Return, from the data below, each line that contains the word "accomplish".

----- Source material -----

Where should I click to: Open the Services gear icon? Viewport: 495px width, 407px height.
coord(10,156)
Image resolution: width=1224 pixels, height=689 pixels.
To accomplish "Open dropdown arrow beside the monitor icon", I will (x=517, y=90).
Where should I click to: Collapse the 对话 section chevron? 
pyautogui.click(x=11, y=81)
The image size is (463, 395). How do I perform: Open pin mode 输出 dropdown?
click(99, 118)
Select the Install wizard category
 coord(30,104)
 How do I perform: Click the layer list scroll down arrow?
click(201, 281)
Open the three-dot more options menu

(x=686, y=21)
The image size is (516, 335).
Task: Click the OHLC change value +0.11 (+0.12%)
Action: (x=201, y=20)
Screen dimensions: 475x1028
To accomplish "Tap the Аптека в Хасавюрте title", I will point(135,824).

-----
----- Source material -----

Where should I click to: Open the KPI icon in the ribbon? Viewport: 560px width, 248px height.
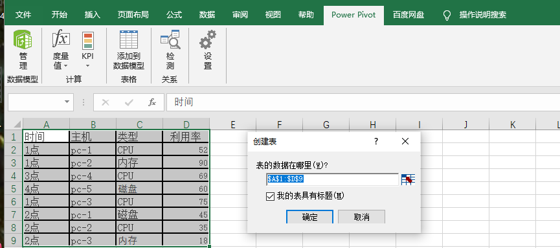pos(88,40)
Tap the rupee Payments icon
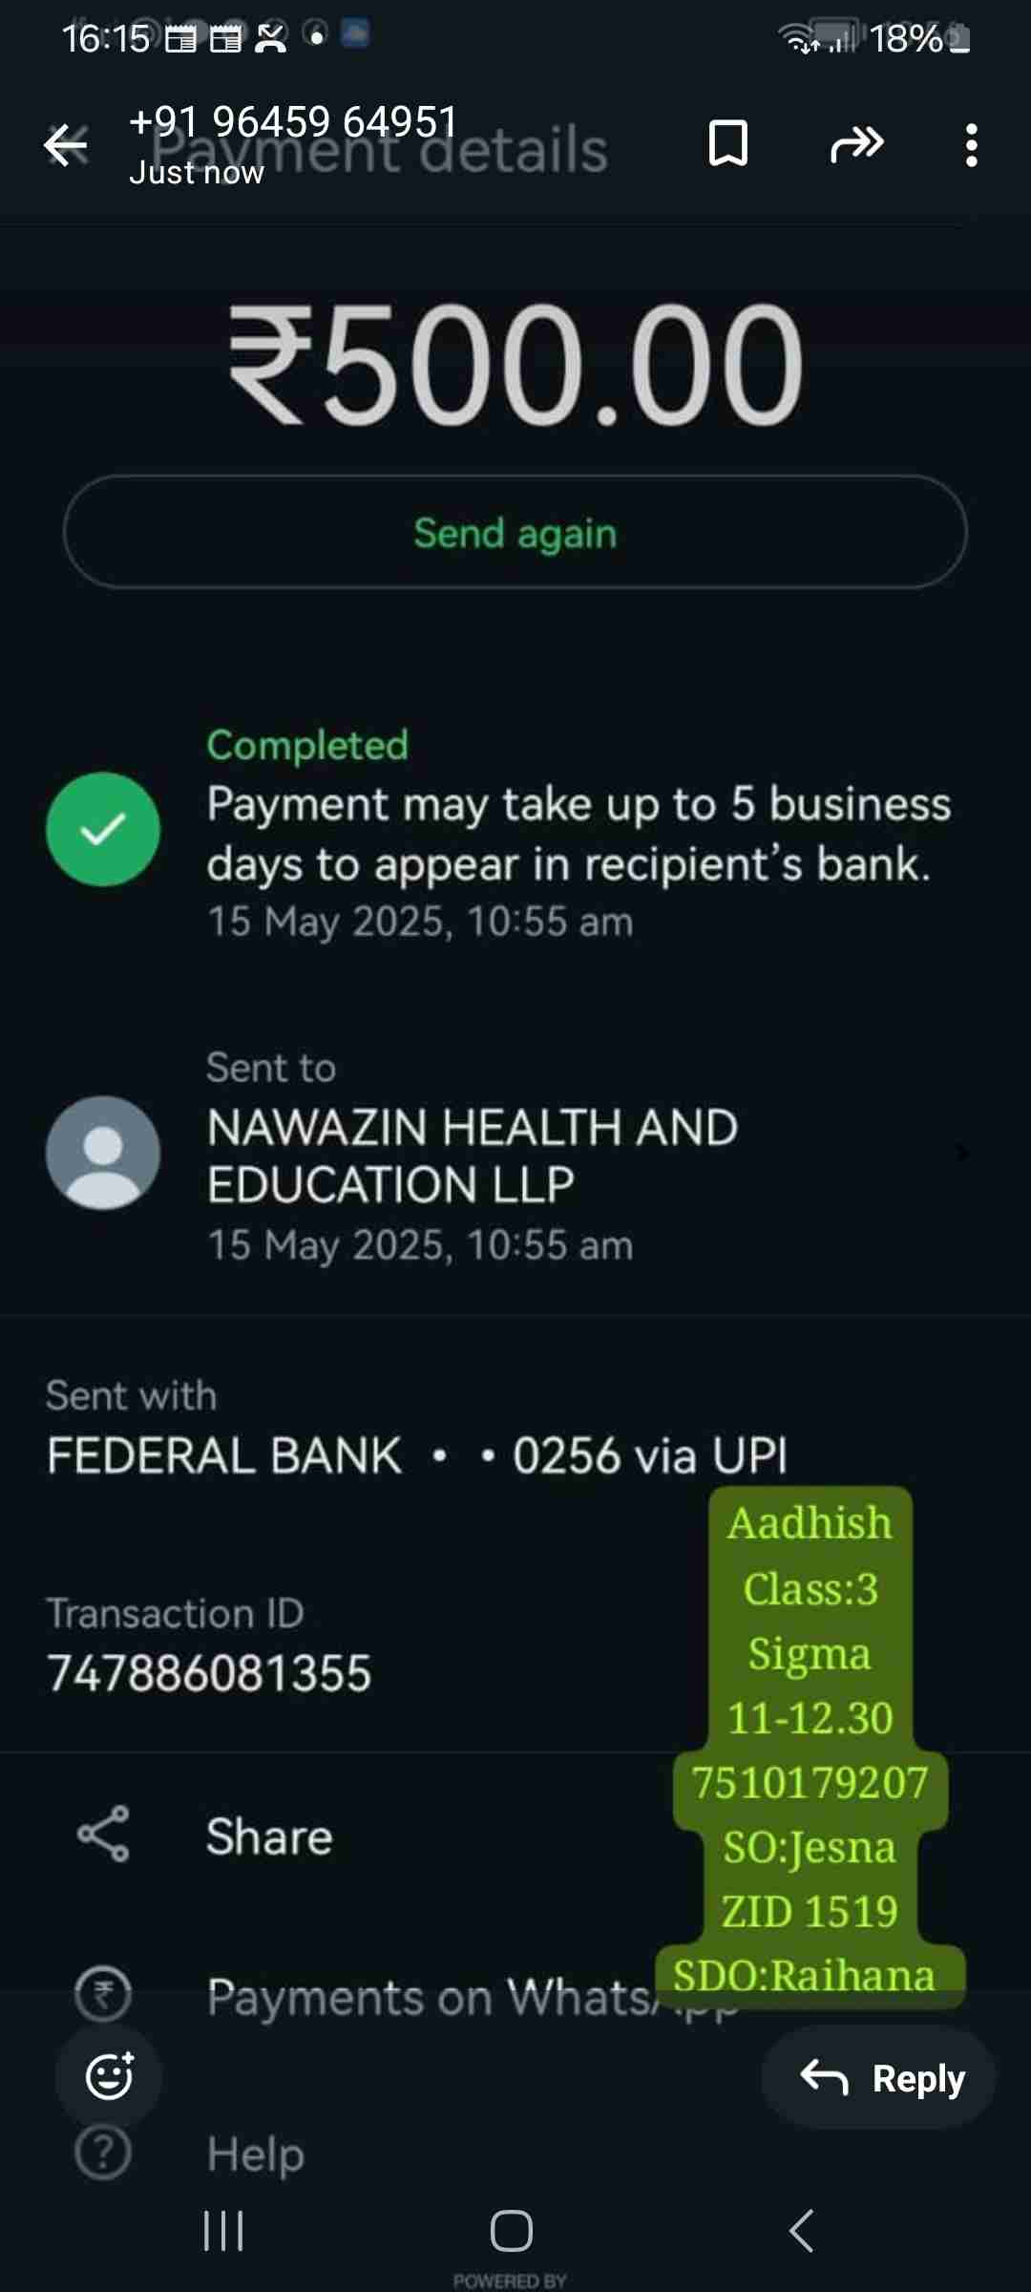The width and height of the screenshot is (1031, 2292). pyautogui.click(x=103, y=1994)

-----

### Result
To accomplish "Open dropdown arrow beside the monitor icon", I will (x=517, y=90).
To accomplish "Tap the Аптека в Хасавюрте title", I will point(135,824).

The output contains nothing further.